Consignes:
**1)** Répondez aux questions suivantes à l'aide du passage cité ci-dessous :
(a) Selon M. Stanford, quelles conséquences attendrait-on du chômage à long terme ?
(b) Sur quels deux volets du marché du travail insisteraient les mesures qu'il préconise ?
(c) Que commencent à perdre les personnes absentes du marché du travail depuis plusieurs années ?
**2)** Prolongez le passage ci-dessous sur le chômage à long terme, en reprenant après sa dernière phrase.

Passage cité:

____

M. Stanford: Il serait extrêmement difficile de s'assurer que le chômage à long terme n'a pas fait toutes ces choses. À l'heure actuelle, l'isolement social, la ghettoïsation, la pauvreté, le désespoir et le retrait de la vie économique sont exactement ce que vous attendriez du chômage à long terme.

La façon de résoudre le problème consiste à éliminer le chômage à long terme comme caractéristique de notre paysage macro-économique. Nous militerions pour un ensemble de mesures qui insisteraient, tant pour le volet demande que pour le volet offre du marché du travail, sur des mesures visant à réduire le chômage. La plupart des preuves laissent entendre qu'aujourd'hui ce problème de chômage à long terme ou structurel est en quelque sorte une situation salutaire.

Chaque fois que vous avez des niveaux élevés de chômage qui durent longtemps, ils finissent par se transformer en ce qu'on appelle un chômage structurel, simplement parce que les gens qui n'ont pas été présents sur le marché du travail depuis plusieurs années peuvent à l'origine posséder les compétences et les contacts et la compétitivité nécessaires pour réussir mais, après plusieurs années d'indisponibilité, ils commencent à perdre cette aptitude à opérer un retour. C'est la raison pour laquelle il est très important de faire ce que vous pouvez faire économiquement pour réduire le chômage.

____

Entrées:
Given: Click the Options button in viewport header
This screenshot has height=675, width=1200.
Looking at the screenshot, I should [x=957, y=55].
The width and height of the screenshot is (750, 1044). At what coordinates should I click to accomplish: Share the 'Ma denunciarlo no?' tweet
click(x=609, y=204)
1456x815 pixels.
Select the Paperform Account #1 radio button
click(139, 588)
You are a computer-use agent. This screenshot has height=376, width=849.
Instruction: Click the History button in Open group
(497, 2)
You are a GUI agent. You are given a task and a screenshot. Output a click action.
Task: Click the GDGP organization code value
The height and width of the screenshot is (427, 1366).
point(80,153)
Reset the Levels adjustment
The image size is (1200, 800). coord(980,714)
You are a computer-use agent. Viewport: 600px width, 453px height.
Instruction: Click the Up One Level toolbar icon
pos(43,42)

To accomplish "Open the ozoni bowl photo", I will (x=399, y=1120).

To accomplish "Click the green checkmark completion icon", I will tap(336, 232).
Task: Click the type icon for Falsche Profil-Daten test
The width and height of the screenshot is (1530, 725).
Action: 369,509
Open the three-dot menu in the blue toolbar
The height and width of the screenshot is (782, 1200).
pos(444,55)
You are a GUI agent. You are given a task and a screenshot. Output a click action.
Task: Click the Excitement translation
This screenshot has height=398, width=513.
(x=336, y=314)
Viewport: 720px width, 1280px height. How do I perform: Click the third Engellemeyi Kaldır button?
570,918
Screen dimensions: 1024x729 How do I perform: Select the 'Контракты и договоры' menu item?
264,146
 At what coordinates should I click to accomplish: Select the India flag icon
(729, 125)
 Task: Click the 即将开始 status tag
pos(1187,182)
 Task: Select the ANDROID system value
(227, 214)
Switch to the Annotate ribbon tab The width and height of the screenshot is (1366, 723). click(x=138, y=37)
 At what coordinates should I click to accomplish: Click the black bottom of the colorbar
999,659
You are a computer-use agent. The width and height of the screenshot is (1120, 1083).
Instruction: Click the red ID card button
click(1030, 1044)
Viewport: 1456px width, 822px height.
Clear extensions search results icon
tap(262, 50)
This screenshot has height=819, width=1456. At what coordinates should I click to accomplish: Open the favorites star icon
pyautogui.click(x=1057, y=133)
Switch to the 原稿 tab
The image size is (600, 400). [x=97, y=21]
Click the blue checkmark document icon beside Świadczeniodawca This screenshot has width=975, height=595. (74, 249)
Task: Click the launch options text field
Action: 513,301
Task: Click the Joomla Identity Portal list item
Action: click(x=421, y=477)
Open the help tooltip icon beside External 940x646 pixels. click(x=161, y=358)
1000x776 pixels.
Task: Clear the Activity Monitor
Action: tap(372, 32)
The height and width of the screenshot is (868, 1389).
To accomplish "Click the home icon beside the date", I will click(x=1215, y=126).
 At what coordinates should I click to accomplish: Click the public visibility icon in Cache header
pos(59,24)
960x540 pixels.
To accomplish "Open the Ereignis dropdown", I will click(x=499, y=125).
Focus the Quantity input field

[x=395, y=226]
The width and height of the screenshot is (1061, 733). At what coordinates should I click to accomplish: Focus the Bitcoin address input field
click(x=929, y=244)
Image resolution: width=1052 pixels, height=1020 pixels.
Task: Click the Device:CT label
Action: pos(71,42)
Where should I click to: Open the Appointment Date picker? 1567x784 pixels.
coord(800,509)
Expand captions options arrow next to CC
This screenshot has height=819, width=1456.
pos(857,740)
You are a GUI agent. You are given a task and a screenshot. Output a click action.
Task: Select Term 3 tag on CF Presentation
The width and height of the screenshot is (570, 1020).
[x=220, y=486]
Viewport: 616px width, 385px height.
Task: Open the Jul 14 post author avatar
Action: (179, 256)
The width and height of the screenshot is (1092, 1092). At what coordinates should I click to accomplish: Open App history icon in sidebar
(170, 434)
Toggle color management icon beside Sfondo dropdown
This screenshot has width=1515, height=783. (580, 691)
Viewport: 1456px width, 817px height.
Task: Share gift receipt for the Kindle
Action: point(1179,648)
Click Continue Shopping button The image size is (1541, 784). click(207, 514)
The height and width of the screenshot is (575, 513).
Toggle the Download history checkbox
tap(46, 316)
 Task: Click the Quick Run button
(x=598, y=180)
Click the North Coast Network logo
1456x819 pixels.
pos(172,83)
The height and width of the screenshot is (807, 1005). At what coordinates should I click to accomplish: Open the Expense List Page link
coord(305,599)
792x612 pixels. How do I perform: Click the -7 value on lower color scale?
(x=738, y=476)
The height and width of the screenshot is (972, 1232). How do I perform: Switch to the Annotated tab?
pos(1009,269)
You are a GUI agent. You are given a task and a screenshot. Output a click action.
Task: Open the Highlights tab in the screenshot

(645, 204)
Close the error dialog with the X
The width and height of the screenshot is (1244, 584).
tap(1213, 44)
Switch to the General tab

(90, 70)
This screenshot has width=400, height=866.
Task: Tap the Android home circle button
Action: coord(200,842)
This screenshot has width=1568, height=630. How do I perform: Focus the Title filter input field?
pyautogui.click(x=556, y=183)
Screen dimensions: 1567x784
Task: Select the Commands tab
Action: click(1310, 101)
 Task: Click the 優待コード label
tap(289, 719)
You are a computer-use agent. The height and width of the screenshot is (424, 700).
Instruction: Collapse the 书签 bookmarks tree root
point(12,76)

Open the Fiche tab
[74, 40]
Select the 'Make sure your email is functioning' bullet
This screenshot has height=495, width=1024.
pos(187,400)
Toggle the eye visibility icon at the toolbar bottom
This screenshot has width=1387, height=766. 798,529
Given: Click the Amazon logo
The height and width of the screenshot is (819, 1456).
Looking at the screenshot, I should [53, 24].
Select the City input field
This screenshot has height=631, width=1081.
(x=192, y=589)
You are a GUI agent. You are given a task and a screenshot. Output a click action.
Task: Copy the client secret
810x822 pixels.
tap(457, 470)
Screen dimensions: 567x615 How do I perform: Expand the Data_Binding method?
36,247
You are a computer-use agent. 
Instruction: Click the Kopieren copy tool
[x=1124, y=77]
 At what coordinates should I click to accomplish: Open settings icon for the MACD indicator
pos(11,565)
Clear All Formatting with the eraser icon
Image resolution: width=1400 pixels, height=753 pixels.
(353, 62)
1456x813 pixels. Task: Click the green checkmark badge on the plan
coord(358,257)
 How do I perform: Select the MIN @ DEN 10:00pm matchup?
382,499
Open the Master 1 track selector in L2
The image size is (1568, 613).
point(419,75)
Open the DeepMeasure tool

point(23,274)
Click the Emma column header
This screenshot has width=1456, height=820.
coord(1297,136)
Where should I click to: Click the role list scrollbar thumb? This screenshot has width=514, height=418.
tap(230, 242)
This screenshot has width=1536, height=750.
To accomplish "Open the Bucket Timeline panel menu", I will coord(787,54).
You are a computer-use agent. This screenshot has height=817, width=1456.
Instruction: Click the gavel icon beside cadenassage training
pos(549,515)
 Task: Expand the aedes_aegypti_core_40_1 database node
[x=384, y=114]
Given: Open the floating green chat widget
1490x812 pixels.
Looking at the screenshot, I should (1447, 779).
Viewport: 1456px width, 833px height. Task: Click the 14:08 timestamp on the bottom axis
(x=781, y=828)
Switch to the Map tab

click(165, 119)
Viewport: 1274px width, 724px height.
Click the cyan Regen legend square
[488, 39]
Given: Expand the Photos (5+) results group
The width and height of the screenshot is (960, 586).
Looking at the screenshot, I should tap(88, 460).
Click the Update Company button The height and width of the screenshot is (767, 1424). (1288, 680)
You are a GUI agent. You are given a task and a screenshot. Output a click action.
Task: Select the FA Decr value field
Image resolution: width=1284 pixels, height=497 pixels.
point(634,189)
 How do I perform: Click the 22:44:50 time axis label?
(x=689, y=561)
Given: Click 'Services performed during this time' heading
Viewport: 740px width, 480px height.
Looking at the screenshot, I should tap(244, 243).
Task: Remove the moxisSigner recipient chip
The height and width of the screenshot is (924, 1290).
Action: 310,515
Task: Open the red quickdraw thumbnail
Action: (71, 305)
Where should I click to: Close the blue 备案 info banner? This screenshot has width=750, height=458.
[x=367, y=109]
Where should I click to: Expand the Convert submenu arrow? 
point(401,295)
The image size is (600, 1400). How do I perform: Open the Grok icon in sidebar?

____

Réponses:
**1)**
(a) L'isolement social, la ghettoïsation, la pauvreté, le désespoir et le retrait de la vie économique.
(b) Le volet demande et le volet offre.
(c) L'aptitude à opérer un retour.

**2)**
Je serais en faveur de mesures comme une diminution des taux d'intérêt sur une base soutenue par la Banque du Canada et un peu moins inquiet au sujet d'une poussée de l'inflation qui est le prix à payer pour réduire le chômage d'une façon soutenue.

Au Canada, nous avons beaucoup de chemin à parcourir. Notre taux de chômage officiel se situe actuellement un peu au-dessus du 8 p. 100, mais cela ne tient pas compte des plusieurs centaines de milliers de gens qui se sont retirés du marché du travail officiellement depuis le début des années 90 et qui ne figurent donc plus dans les statistiques sur le marché du travail. Il nous faudra plusieurs années de resserrements du marché du travail pour faire baisser le taux de chômage et, élément plus important, pour ramener certaines de ces personnes sur le marché du travail. Si les emplois sont disponibles, s'il y a des employeurs qui ont vraiment des postes qu'ils ne peuvent pas combler, c'est là que vous constaterez que ces personnes qui n'ont pas le contexte, qui ne sont pas actuellement en haut de la liste, seront ramenées sur le marché du travail. Cela arrivera en fin de compte parce que les employeurs en ont besoin.

Le gouvernement peut venir en aide avec des mesures comme des programmes de recyclage et une aide à la recherche d'emploi, et cetera. Mais si les emplois ne sont pas disponibles du côté de la demande, ces mesures ne seront pas efficaces.

Le sénateur Cohen: Puis-je vous demander le nom de la personne que vous avez mentionnée comme ayant effectué beaucoup de travail à DRHC?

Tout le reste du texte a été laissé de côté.